Pour les gréements plus anciens, une manœuvre « à l’ancienne » est souvent nécessaire, n'utilisant pas les lazy-jacks. Il est utile de s’assurer que les drisses de pic et de mât vont filer correctement. Rien n’est plus gênant qu’une grand-voile qui reste à battre à mi-hauteur pendant que les équipiers se battent frénétiquement contre une coque qui s’est formée sournoisement dans le mou de la drisse. Le chef de bord indique de quel côté il veut faire tomber la voile. S’il décide que la voile tombera à tribord, c’est la balancine bâbord qui sera pesée, pendant que la balancine tribord avec ses lazy-jacks sera complètement mollie. L’idée est de laisser toute la voile tomber jusqu’au pont avant de la rouler en poche sur elle-même. Une balancine ayant été pesée et l’autre complètement choquée, un équipier se charge de la drisse de mât. Les équipiers se positionnent le long de la bôme et ensemble, forment une poche avec la grand-voile et la roulent sur elle-même en la ramenant sur la bôme. Ils la soutiennent pendant que les premiers rabans sont mis en place, en priorité en bout de bôme à l’arrière et au milieu, là où la surface de voile est la plus importante et la plus lourde. Le taud, compte-tenu des échancrures qui y sont ménagées, doit être présenté de tribord vers bâbord pour une installation correcte.

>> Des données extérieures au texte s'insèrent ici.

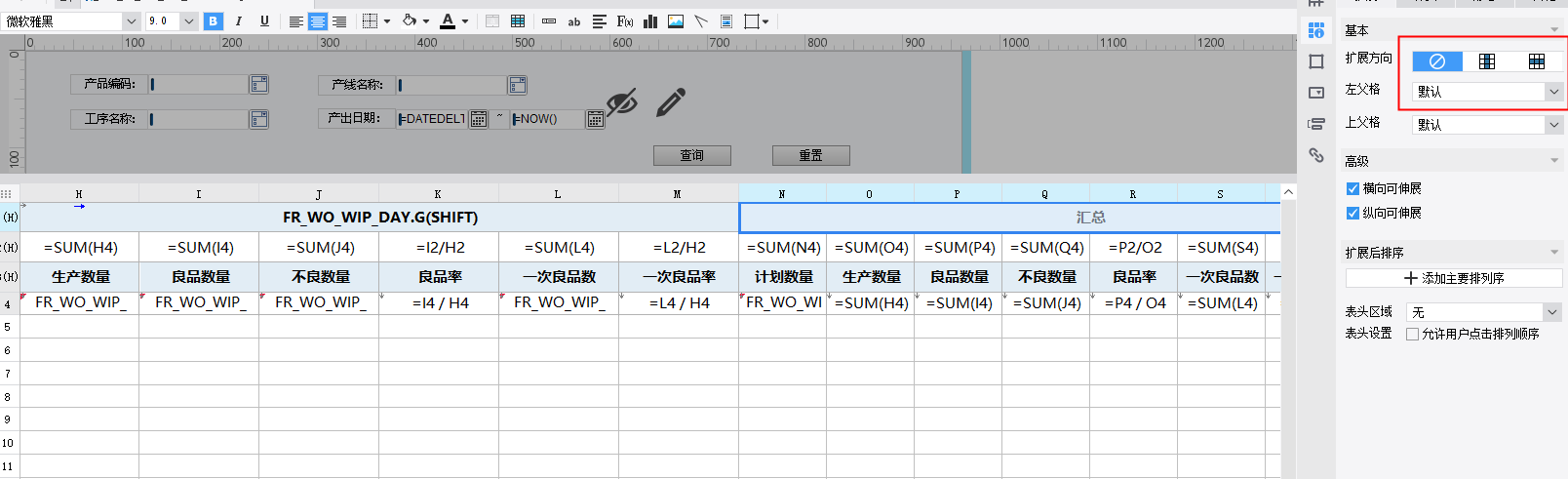Select the 汇总 header cell
Viewport: 1568px width, 479px height.
(1089, 218)
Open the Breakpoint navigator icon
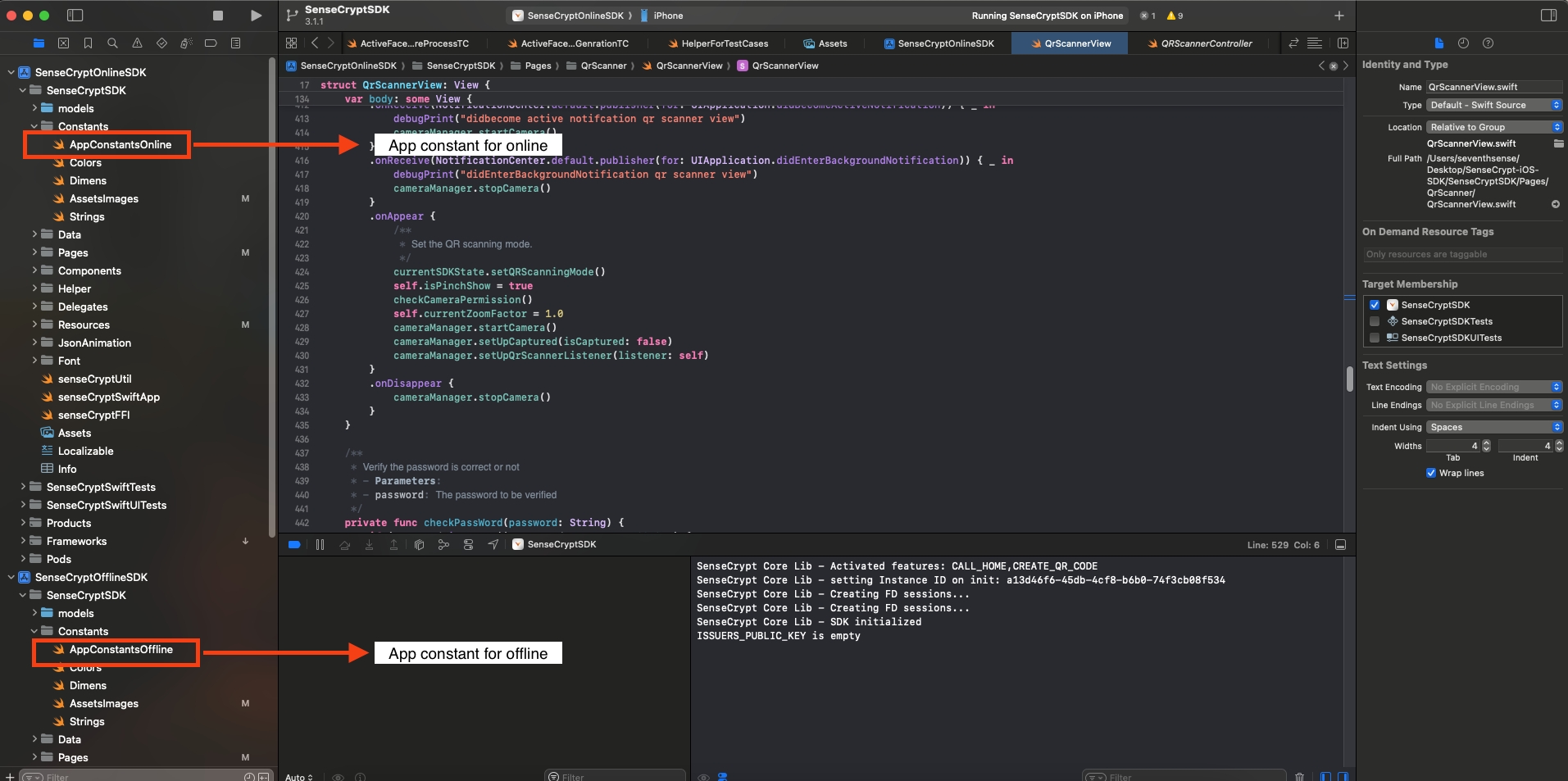 pos(211,43)
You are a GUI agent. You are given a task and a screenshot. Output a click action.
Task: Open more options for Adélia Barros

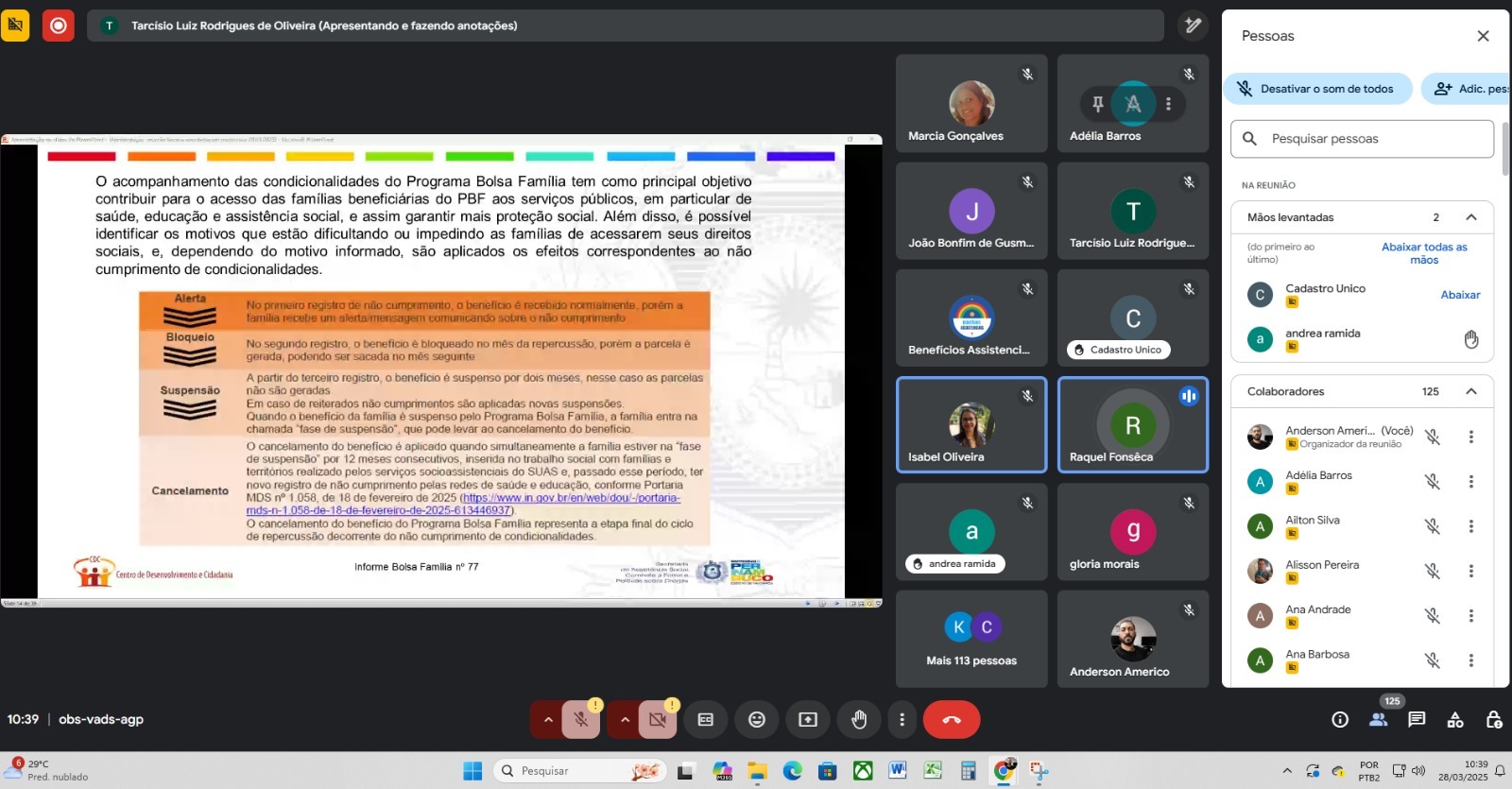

Une autre méthode pour amener la grand-voile consiste à utiliser les lazy-jacks, aujourd’hui installés sur les balancines du Marche-Avec, mais qui n’existaient pas sur les cotres sardiniers originaux. Elle est la même en ce qui concerne les drisses et les rabans. Les deux balancines sont pesées de manière identique, soutenant la bôme. Pour cela, les lazy-jacks repris au mât ont été libérés. Un équipier se charge de la drisse de mât. Chacune de ces deux méthodes présente des avantages et des inconvénients, la première permettant en général un ferlage plus directement esthétique.
Une fois la grand-voile affalée, pour la protéger des UV du soleil et de la lune, on la range le soir dans une housse appelée taud. On plie la grand-voile en accordéon sur la bôme, puis le taud la recouvre. Il existe également un autre système de rangement composé d’un sac qui reste en place sur la bôme (lazy bag) et de cordes (lazy jack) qui permettent de diriger la chute de la voile directement dans le lazy bag.